*Study material*.
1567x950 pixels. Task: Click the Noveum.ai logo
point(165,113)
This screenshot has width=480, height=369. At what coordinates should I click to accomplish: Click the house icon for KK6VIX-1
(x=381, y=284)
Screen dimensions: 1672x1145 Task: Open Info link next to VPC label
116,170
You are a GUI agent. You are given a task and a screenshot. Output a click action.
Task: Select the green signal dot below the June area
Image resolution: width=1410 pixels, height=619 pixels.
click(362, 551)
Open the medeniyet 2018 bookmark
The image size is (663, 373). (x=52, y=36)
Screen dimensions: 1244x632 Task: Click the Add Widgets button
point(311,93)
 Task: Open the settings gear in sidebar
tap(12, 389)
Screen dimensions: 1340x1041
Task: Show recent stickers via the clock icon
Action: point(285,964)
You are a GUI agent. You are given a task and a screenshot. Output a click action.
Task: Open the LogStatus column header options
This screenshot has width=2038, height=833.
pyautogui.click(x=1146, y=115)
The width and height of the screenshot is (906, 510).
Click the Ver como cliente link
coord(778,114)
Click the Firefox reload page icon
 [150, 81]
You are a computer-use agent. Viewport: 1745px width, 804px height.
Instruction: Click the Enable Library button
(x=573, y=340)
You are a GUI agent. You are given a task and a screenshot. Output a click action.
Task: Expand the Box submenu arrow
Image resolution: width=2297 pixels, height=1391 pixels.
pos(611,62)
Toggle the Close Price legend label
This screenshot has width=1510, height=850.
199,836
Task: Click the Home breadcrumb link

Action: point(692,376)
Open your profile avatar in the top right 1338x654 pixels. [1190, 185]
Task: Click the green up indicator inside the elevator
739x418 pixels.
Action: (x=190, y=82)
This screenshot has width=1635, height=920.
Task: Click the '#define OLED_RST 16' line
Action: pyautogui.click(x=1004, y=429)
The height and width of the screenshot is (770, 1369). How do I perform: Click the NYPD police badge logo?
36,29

*Task directions*. When you reach this point, go back and write out each record above exactly.

*Finished task*.
1567x950 pixels. Task: Click the Noveum.ai logo
point(165,113)
This screenshot has width=480, height=369. At what coordinates should I click to accomplish: Click the house icon for KK6VIX-1
(x=381, y=284)
Screen dimensions: 1672x1145 Task: Open Info link next to VPC label
116,170
You are a GUI agent. You are given a task and a screenshot. Output a click action.
Task: Select the green signal dot below the June area
Image resolution: width=1410 pixels, height=619 pixels.
click(362, 551)
Open the medeniyet 2018 bookmark
The image size is (663, 373). (x=52, y=36)
Screen dimensions: 1244x632 Task: Click the Add Widgets button
point(311,93)
 Task: Open the settings gear in sidebar
tap(12, 389)
Screen dimensions: 1340x1041
Task: Show recent stickers via the clock icon
Action: point(285,964)
You are a GUI agent. You are given a task and a screenshot. Output a click action.
Task: Open the LogStatus column header options
This screenshot has width=2038, height=833.
pyautogui.click(x=1146, y=115)
The width and height of the screenshot is (906, 510).
Click the Ver como cliente link
coord(778,114)
Click the Firefox reload page icon
 [150, 81]
You are a computer-use agent. Viewport: 1745px width, 804px height.
Instruction: Click the Enable Library button
(x=573, y=340)
You are a GUI agent. You are given a task and a screenshot. Output a click action.
Task: Expand the Box submenu arrow
Image resolution: width=2297 pixels, height=1391 pixels.
pos(611,62)
Toggle the Close Price legend label
This screenshot has width=1510, height=850.
199,836
Task: Click the Home breadcrumb link

Action: point(692,376)
Open your profile avatar in the top right 1338x654 pixels. [1190, 185]
Task: Click the green up indicator inside the elevator
739x418 pixels.
Action: (x=190, y=82)
This screenshot has width=1635, height=920.
Task: Click the '#define OLED_RST 16' line
Action: pyautogui.click(x=1004, y=429)
The height and width of the screenshot is (770, 1369). How do I perform: Click the NYPD police badge logo?
36,29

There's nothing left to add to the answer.